Grundlegend für eine verfassungsrechtliche Bewertung einer wie im Zwischenbericht erläuterten ID-Register-Struktur mit eineindeutiger ID-Numerik sind neben der erwähnten BFH-Rechtssprechung zur Steuer-ID die Mikronzensus- und Volkszählungs-Urteile des BVerfG. Diese lauten auszugsweise:

Es widerspricht der menschlichen Würde, den Menschen zum bloßen Objekt im Staat zu machen (vgl. BVerfGE 5, 85; 7, 198). Mit der Menschenwürde wäre es nicht zu vereinbaren, wenn der Staat das Recht für sich in Anspruch nehmen könnte, den Menschen zwangsweise in seiner ganzen Persönlichkeit zu registrieren und zu katalogisieren, sei es auch in der Anonymität einer statistischen Erhebung, und ihn damit wie eine Sache zu behandeln, die einer Bestandsaufnahme in jeder Beziehung zugänglich ist.“

(Mikrozensus-Urteil vom 16.7.1969, 1 BvL 19/63, Randnummer 33)

Sowie:

„Das Erhebungsprogramm vermag zwar einzelne Lebensbereiche, zum Beispiel den Wohnbereich des Bürgers, jedoch nicht dessen Persönlichkeit abzubilden. Etwas anderes würde nur gelten, soweit eine unbeschränkte Verknüpfung der erhobenen Daten mit den bei den Verwaltungsbehörden vorhandenen, zum Teil sehr sensitiven Datenbeständen oder gar die Erschließung eines derartigen Datenverbundes durch ein einheitliches Personenkennzeichen oder sonstiges Ordnungsmerkmal möglich wäre; denn eine umfassende Registrierung und Katalogisierung der Persönlichkeit durch die Zusammenführung einzelner Lebensdaten und Personaldaten zur Erstellung von Persönlichkeitsprofilen der Bürger ist auch in der Anonymität statistischer Erhebungen unzulässig. (…) Auch die Übernahme sämtlicher Daten aus bereits vorhandenen Dateien der Verwaltung ist keine zulässige Alternative zu der vorgesehenen Totalzählung. Denn die Nutzung von Daten aus verschiedenen Registern und Dateien würde voraussetzen, daß technische, organisatorische und rechtliche Maßnahmen getroffen werden, die es erst erlauben, diese Daten, bezogen auf bestimmte Personen oder Institutionen, zusammenzuführen. Eine solche Maßnahme wäre zum Beispiel die Einführung eines einheitlichen, für alle Register und Dateien geltenden Personenkennzeichens oder dessen Substituts. Dies wäre aber gerade ein entscheidender Schritt, den einzelnen Bürger in seiner ganzen Persönlichkeit zu registrieren und zu katalogisieren. Die Verknüpfung vorhandener Dateien wäre danach auch nicht das mildere Mittel.“

(Volkszählungsurteil vom 15.12.1983, BVerfGE 65,1, Randnummern 177 und 191)
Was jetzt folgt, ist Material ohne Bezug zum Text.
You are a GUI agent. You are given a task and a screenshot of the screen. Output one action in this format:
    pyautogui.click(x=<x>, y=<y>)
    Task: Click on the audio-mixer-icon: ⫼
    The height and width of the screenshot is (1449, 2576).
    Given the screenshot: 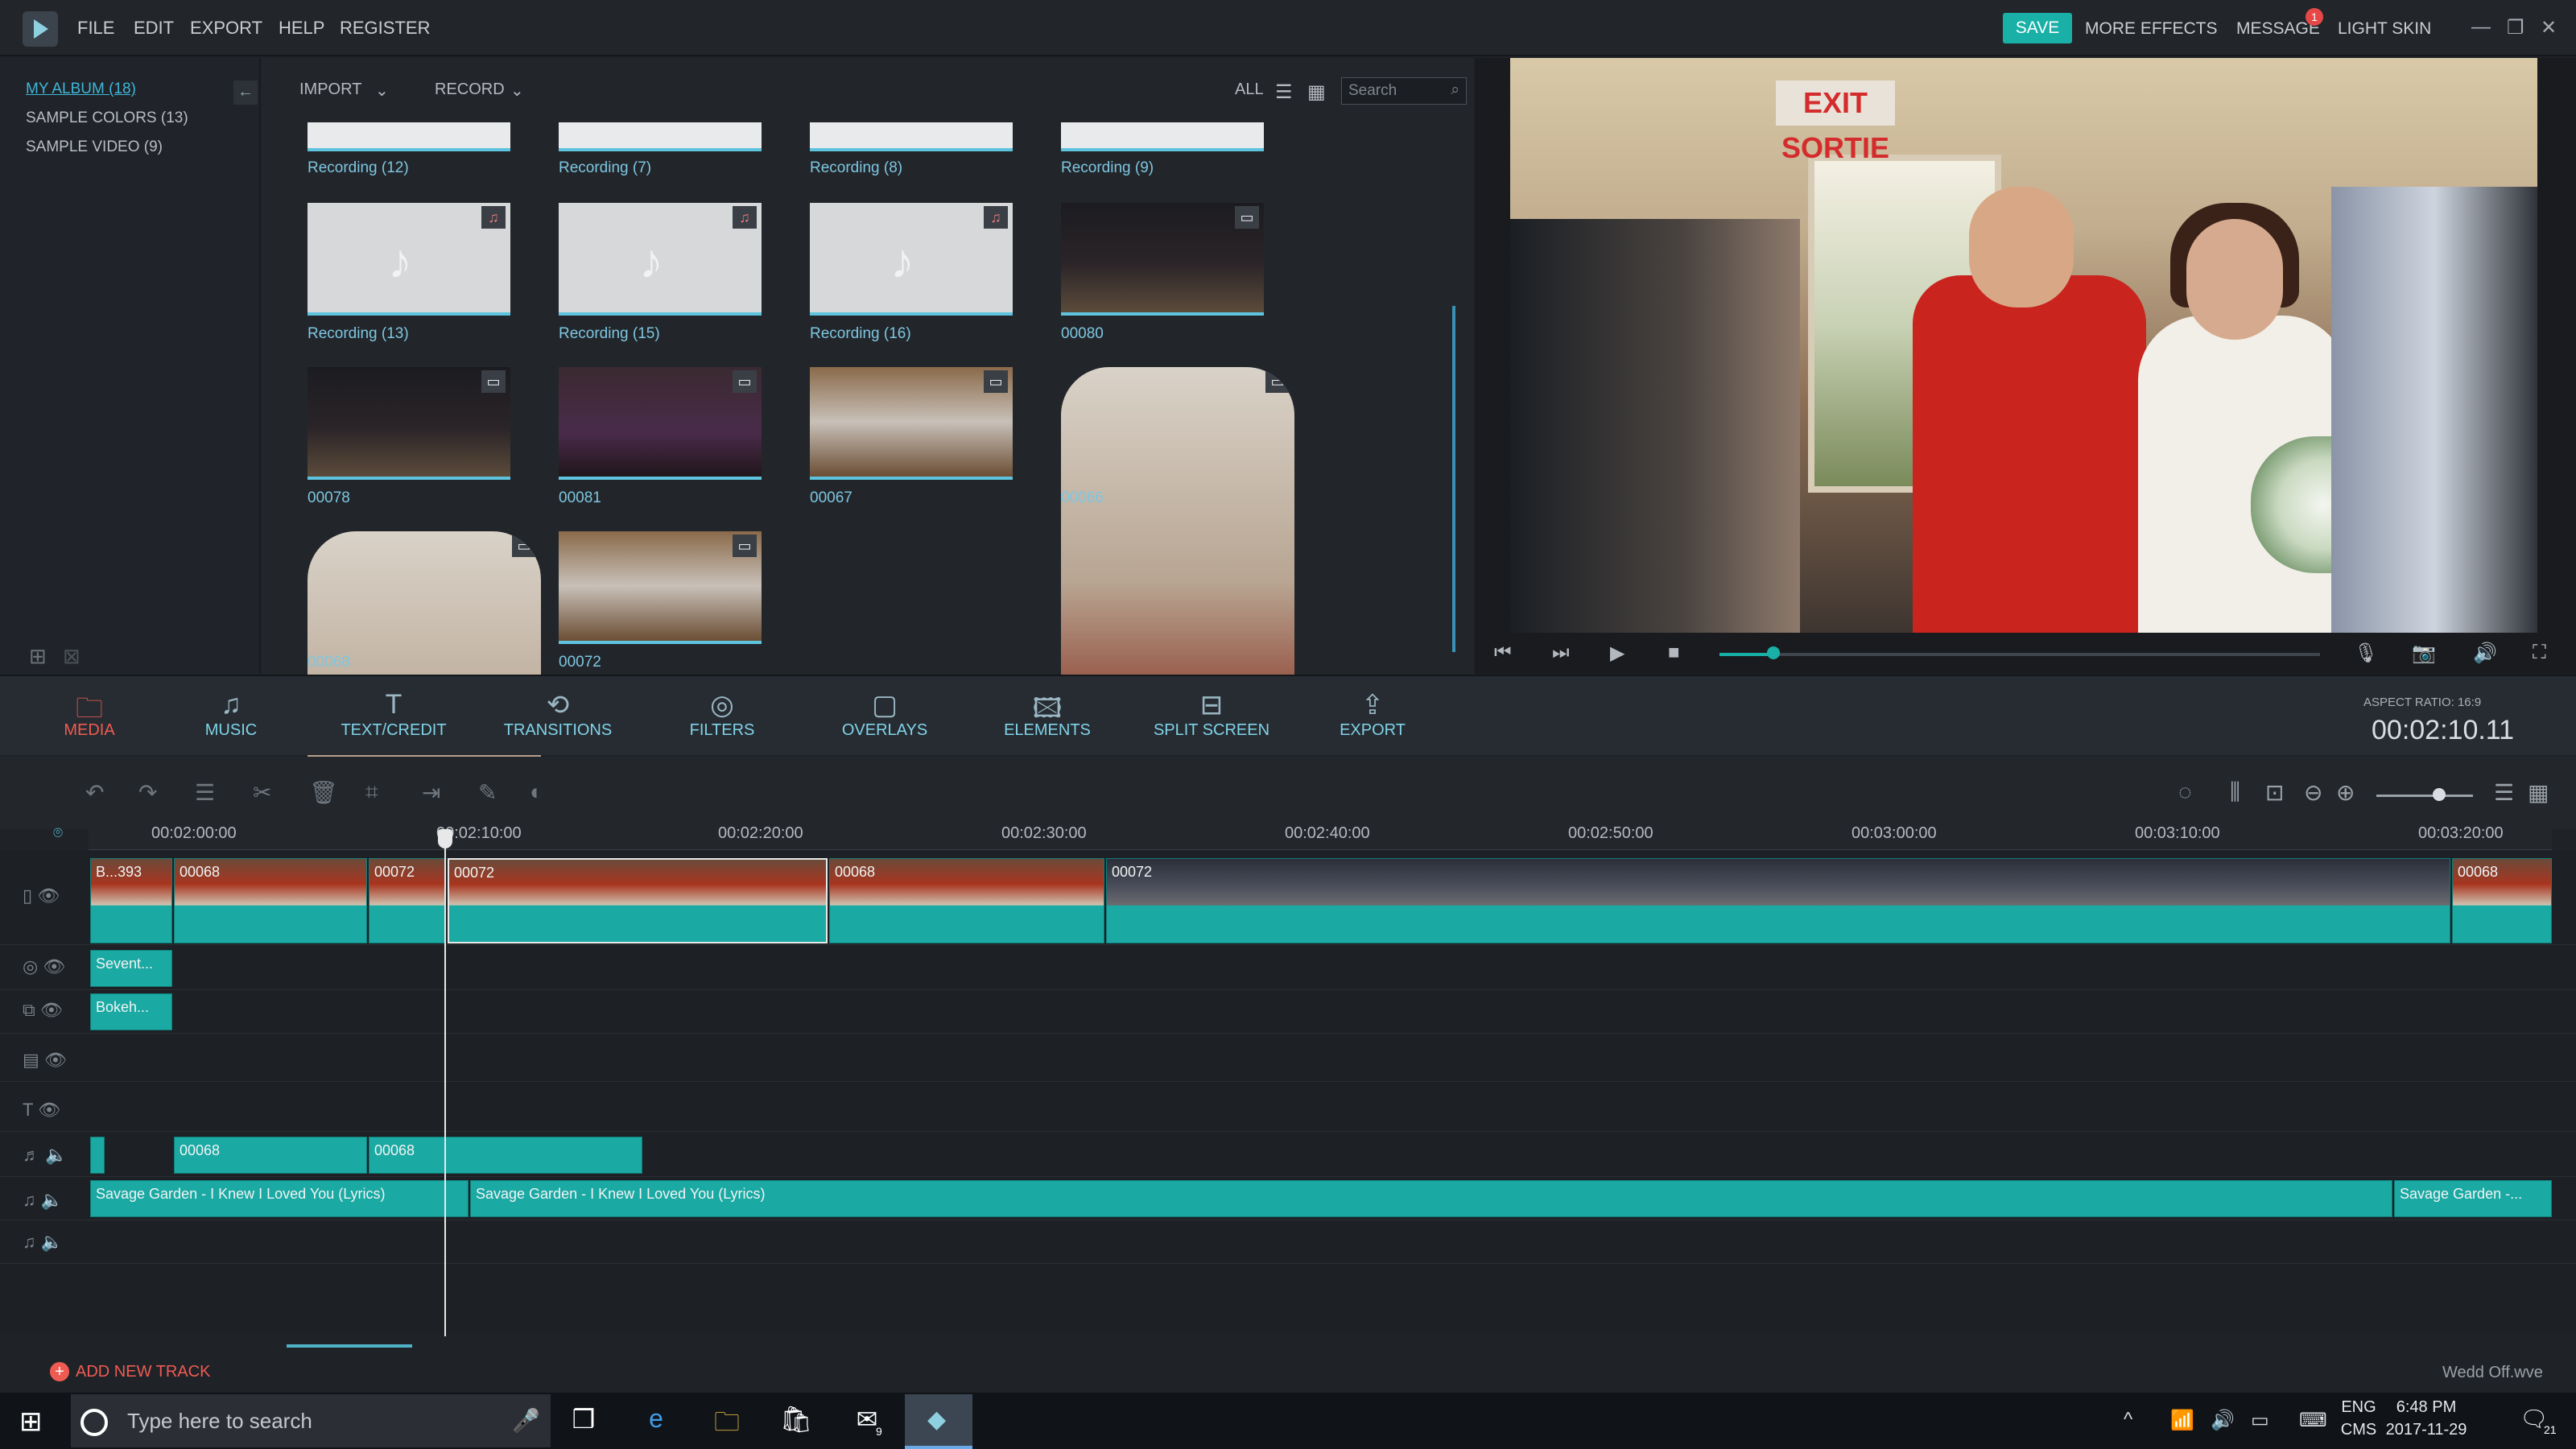 What is the action you would take?
    pyautogui.click(x=2235, y=792)
    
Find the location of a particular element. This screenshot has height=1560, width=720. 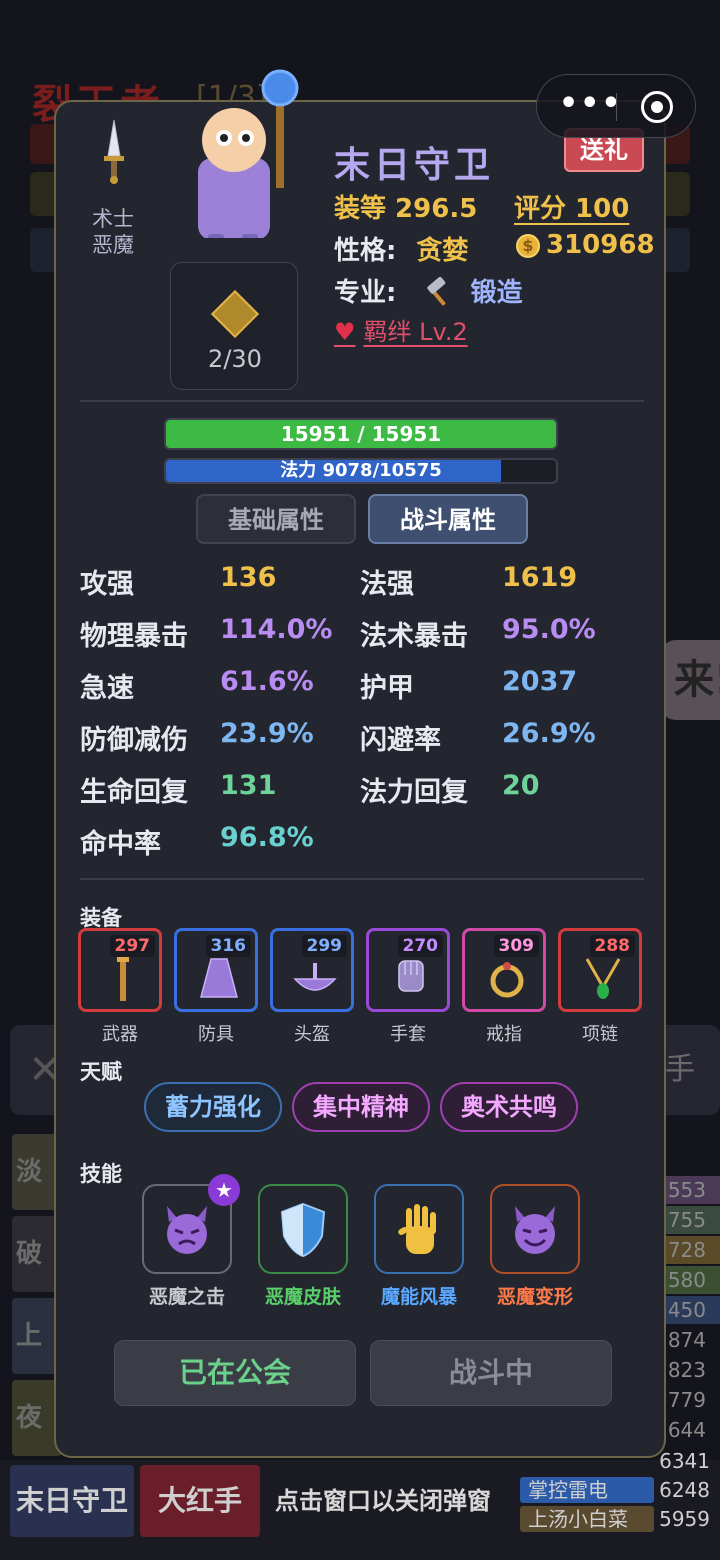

Selbst unter Berücksichtigung der im Zwischenbericht vorgebrachten Gesichtspunkte und Argumente halten wir die dort skizzierte Konzeption eines ID-Registers für verfassungsrechtlich unzulässig.

Dafür spricht auch die genauere Betrachtung des genannten BFH-Urteils (vom 18.01.2012 – II R 49/10), dort insbesondere die Randnummern 50ff. und 65ff. Dort geht es darum, dass die DRV als zentrale Stelle in Funktion einer dem Steuergeheimnis verpflichteten Finanzbehörde für die Verwendung Steuer-ID gelte und die Verwendung der Steuer-ID behördlich beschränkt sei. Beides würde durch die im Zwischenbericht beschriebene ID-Register-Bildung verworfen werden.